The mental health provider is happy to talk with the family, older adults most often want their family to sit in for part of the session, not all of it. And I think when a family says, listen I'll go with you, I'll help you get this started, I think that has a major impact.

DR. REEF KARIM:
What does the Geriatric Mental Health Foundation do to raise awareness about depression in seniors?

DR. GARY KENNEDY:
Well we've been involved in a number of things. Part we've published brochures on healthy aging, on how to beat depression, how to beat the holiday blues substance abuse and alcohol problems in older adults, those are available on our web site for the Geriatric Mental Health Foundation.

We also are engaged in a campaign that we've piloted social awareness and social marketing techniques in Baltimore, Nashville to try and determine what's the best venue to get the message about the treatability to depression across to older persons and to the community at large.

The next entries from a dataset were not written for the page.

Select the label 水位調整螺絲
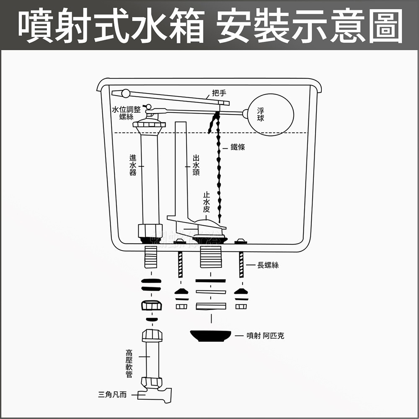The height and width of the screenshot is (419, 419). tap(126, 113)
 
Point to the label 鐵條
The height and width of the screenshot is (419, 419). tap(238, 147)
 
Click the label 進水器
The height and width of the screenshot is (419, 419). tap(132, 165)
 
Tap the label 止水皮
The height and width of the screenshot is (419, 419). tap(206, 202)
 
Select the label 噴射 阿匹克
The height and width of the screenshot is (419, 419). tap(265, 336)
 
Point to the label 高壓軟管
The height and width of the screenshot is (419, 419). tap(129, 363)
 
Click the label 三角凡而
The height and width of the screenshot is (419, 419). tap(112, 394)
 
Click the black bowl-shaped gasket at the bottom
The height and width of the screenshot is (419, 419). tap(210, 336)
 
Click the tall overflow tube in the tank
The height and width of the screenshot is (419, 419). tap(180, 168)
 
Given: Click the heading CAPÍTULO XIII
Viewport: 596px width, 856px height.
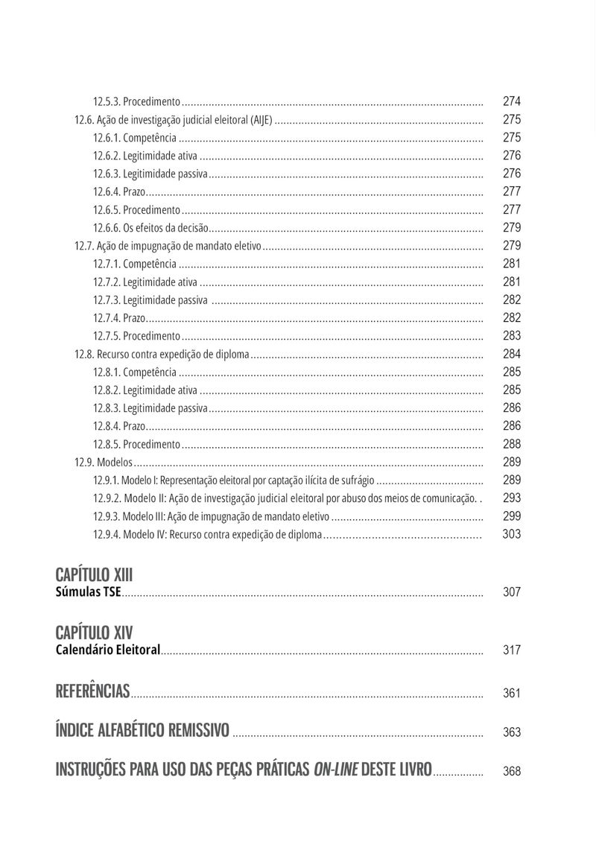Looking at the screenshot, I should (x=94, y=574).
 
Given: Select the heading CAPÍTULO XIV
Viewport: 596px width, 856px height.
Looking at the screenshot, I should (x=94, y=633).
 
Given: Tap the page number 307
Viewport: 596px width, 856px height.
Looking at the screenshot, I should (x=512, y=592).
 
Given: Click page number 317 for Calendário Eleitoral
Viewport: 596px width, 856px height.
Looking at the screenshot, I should (x=512, y=650).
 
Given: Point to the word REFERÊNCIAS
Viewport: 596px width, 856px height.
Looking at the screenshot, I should (x=92, y=691).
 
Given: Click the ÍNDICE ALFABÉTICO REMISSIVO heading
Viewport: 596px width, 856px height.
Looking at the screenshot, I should (x=142, y=730).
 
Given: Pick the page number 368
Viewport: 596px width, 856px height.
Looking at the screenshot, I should (x=512, y=772).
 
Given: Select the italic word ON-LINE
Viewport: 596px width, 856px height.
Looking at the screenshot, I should (x=335, y=770).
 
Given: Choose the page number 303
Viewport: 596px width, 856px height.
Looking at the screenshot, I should (x=512, y=534).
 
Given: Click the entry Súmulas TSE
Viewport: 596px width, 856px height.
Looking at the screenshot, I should (x=89, y=592).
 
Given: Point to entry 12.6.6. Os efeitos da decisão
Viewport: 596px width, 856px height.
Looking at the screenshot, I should (x=151, y=228).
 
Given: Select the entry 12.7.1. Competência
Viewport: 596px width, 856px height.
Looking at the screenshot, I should (x=135, y=264).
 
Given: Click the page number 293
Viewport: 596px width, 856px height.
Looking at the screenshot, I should (x=512, y=498).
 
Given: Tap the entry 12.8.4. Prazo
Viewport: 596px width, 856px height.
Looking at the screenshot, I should (x=119, y=426).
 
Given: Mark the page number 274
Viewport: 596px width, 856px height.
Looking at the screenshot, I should (x=512, y=101).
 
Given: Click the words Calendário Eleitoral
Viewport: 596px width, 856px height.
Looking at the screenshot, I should (x=108, y=650).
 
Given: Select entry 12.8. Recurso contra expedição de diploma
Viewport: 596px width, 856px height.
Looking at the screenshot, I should (x=162, y=354).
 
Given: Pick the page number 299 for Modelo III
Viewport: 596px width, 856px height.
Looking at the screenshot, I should (x=512, y=516).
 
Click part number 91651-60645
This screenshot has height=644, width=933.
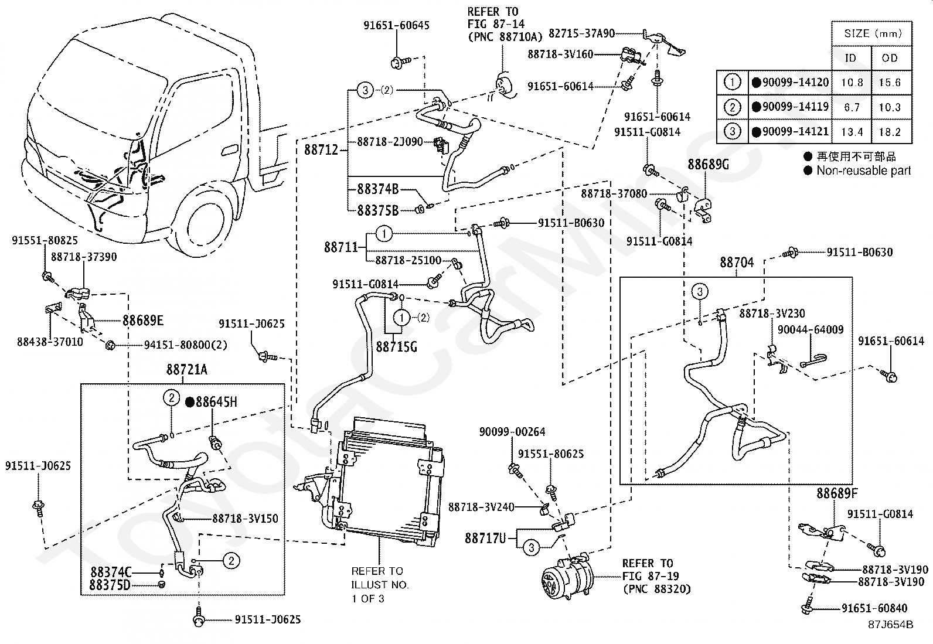coord(396,26)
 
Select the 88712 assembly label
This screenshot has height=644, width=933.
coord(321,150)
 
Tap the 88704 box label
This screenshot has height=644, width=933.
coord(737,263)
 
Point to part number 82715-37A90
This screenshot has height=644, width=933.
coord(581,34)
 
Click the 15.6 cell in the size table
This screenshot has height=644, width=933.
coord(889,83)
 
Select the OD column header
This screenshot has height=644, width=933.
coord(889,58)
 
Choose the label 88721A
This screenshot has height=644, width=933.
coord(187,370)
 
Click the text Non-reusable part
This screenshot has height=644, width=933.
coord(863,171)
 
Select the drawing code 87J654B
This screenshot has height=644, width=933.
coord(891,625)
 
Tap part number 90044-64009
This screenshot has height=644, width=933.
coord(811,330)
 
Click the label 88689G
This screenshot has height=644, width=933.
coord(708,165)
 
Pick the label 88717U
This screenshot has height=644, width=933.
coord(485,537)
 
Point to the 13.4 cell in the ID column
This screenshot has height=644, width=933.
coord(852,132)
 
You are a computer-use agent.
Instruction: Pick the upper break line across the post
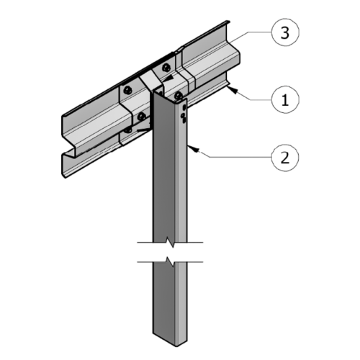click(171, 243)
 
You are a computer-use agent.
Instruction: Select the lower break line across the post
click(171, 259)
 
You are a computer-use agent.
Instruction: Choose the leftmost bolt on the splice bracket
click(127, 90)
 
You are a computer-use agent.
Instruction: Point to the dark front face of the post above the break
click(162, 180)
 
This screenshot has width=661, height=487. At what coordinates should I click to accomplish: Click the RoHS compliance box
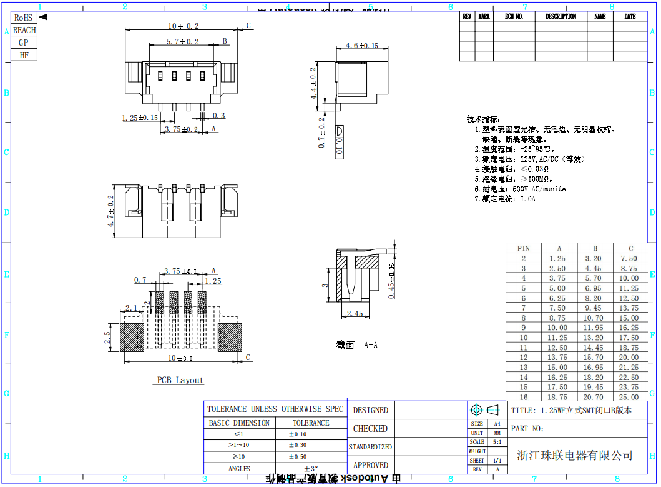(24, 18)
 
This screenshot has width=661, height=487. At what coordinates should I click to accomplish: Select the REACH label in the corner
(24, 30)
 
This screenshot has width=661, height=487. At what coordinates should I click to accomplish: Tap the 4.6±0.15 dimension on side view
(362, 46)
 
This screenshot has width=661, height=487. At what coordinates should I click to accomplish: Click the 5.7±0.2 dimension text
(182, 42)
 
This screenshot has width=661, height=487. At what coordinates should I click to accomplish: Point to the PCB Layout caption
(180, 380)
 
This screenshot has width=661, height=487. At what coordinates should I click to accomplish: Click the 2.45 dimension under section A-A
(355, 314)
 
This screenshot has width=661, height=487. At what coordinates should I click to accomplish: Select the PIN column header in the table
(524, 248)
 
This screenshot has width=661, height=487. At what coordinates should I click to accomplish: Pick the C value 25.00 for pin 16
(629, 397)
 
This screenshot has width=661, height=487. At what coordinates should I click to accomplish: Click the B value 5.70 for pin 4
(594, 278)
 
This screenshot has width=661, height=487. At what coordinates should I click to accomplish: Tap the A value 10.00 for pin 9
(557, 328)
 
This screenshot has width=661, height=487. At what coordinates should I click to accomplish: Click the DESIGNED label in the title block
(370, 411)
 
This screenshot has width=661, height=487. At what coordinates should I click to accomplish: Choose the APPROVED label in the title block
(370, 465)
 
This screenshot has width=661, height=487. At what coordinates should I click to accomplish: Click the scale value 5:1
(497, 442)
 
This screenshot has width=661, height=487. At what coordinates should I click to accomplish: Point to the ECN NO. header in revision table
(514, 17)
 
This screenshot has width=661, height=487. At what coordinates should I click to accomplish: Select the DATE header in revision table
(630, 17)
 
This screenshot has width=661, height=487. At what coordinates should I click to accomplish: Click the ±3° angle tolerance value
(311, 468)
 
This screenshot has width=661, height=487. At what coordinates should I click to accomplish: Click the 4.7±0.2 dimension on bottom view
(112, 211)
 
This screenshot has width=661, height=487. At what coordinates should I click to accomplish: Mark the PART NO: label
(527, 429)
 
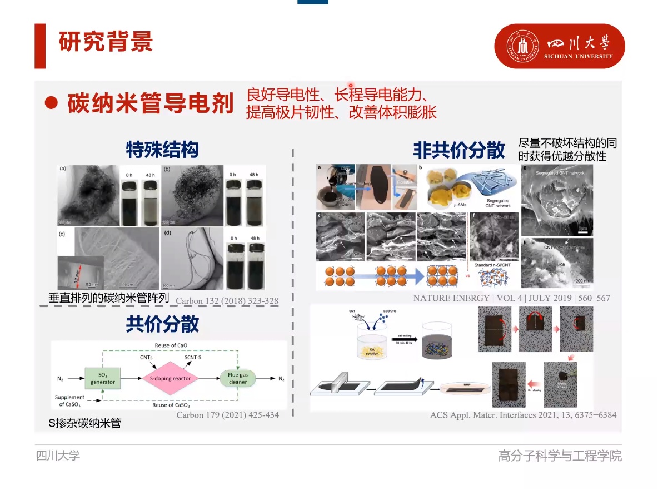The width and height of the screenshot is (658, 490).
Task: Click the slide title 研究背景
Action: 106,42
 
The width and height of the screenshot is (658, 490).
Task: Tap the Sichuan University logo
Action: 560,46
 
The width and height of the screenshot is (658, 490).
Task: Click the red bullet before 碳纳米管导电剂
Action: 52,103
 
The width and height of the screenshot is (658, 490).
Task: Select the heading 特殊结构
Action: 162,150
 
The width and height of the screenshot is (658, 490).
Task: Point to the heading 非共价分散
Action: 458,150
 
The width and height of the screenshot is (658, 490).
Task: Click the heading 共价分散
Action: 162,324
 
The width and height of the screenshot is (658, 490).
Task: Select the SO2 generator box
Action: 103,378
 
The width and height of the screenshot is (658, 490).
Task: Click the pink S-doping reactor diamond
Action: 170,378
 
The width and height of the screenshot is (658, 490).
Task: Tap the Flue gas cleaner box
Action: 238,378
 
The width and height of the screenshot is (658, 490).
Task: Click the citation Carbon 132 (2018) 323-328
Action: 227,301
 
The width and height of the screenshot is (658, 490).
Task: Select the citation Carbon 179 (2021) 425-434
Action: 227,415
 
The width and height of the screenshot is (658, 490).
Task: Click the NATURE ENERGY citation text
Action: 511,298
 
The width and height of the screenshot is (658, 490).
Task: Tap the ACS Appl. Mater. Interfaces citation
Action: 523,415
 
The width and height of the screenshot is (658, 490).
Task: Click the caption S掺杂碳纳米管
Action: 85,424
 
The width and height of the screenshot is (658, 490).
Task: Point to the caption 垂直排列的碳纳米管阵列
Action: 108,298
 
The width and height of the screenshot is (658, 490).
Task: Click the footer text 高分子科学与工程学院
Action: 560,456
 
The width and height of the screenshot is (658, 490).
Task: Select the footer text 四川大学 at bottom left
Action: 58,456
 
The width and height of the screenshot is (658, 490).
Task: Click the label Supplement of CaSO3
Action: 70,400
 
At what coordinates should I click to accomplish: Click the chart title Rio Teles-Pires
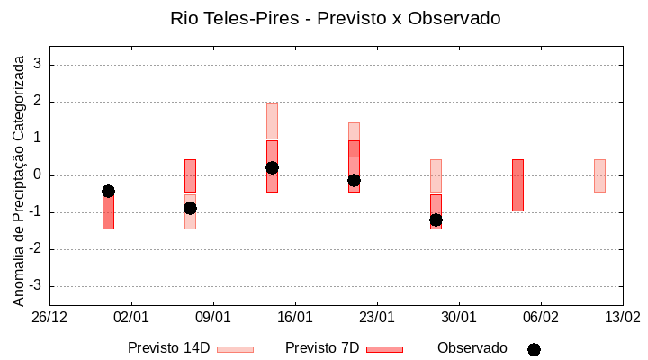pyautogui.click(x=335, y=18)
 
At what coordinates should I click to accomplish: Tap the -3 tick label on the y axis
pyautogui.click(x=36, y=286)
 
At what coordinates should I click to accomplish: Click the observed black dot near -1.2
pyautogui.click(x=436, y=220)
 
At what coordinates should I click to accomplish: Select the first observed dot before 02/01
pyautogui.click(x=108, y=191)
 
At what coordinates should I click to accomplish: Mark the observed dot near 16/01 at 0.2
pyautogui.click(x=272, y=167)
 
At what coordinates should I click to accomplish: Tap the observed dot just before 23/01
pyautogui.click(x=354, y=180)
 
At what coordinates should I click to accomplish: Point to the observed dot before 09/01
pyautogui.click(x=190, y=208)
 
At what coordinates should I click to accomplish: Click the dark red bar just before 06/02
pyautogui.click(x=518, y=184)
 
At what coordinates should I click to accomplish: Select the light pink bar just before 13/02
pyautogui.click(x=599, y=176)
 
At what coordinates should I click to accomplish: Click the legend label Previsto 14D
pyautogui.click(x=168, y=348)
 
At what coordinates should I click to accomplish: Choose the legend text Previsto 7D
pyautogui.click(x=322, y=348)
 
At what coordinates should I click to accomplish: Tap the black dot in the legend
pyautogui.click(x=534, y=349)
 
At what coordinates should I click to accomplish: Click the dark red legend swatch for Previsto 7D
pyautogui.click(x=384, y=349)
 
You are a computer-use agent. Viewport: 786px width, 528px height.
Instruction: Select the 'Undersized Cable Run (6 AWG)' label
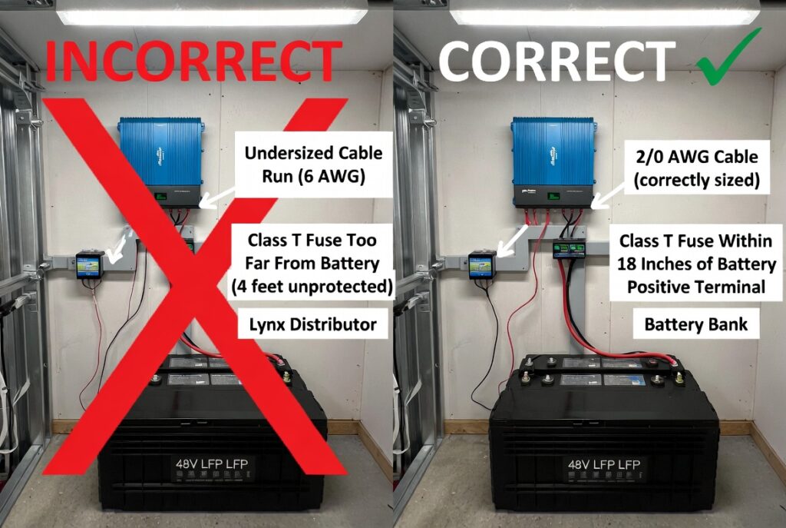point(312,164)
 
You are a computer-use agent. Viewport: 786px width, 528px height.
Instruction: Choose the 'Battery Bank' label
point(695,324)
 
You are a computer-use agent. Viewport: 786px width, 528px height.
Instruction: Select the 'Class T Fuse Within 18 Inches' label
point(695,264)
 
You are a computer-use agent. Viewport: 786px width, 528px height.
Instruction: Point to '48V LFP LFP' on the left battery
point(211,464)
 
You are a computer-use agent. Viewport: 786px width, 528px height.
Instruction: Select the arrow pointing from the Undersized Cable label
point(217,199)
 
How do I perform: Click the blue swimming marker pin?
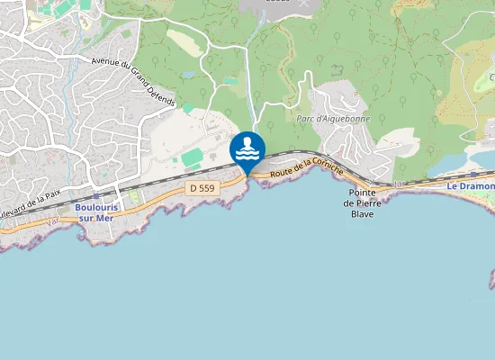248,150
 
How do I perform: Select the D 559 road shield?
203,188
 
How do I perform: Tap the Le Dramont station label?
471,186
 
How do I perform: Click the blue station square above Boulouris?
96,195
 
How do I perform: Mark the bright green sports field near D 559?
192,158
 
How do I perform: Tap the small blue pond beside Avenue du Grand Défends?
188,76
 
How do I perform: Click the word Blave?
362,214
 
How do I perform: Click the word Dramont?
477,186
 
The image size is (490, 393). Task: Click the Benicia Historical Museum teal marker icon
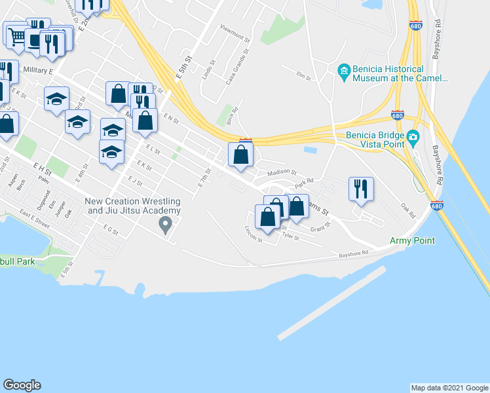344,70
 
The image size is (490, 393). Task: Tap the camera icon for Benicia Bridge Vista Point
413,137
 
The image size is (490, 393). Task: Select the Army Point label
412,240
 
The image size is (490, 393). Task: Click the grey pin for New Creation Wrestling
166,225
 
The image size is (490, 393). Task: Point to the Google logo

There's also a web site called tretmenthelps.org, treatmenthelps.org which older adults can access and find out more about how to provide how to find a provider in their area, questions about medications. There's a for the off the web site there's also a toll-free telephone number that they can initially get advice about it.

So what we're trying to do is to mobilize the public at large, to get services expanded, to increase training, to advance the science of treatment of depression in late life. And this really needs to be, I think, a global campaign similar to what Depression is Real Coalition is interested in.

But our focus is on the older adults because we're worried that they get left behind.

DR. REEF KARIM:
And with the with the baby boomers all getting older, this is much more more (unint.) population.

DR. GARY KENNEDY:
Oh I think so and I think the I think the baby boomers have got the message. For one thing, Alzheimer's disease, they know that it's near epidemic proportions, so I think the support for better mental health care in late life is there. We just need to see it enacted in policy.

DR. REEF KARIM:
Any closing thoughts or advice to add?

DR. GARY KENNEDY:
No, I think we covered it.

DR. REEF KARIM:
Yeah, I think we did a good job. Alright, thank you for speaking with us today Dr. Kennedy, your work is essential to improving the lives of (unint.) adults who currently face or will face depression in the future.

DR. GARY KENNEDY:
It was a pleasure and thank you for asking.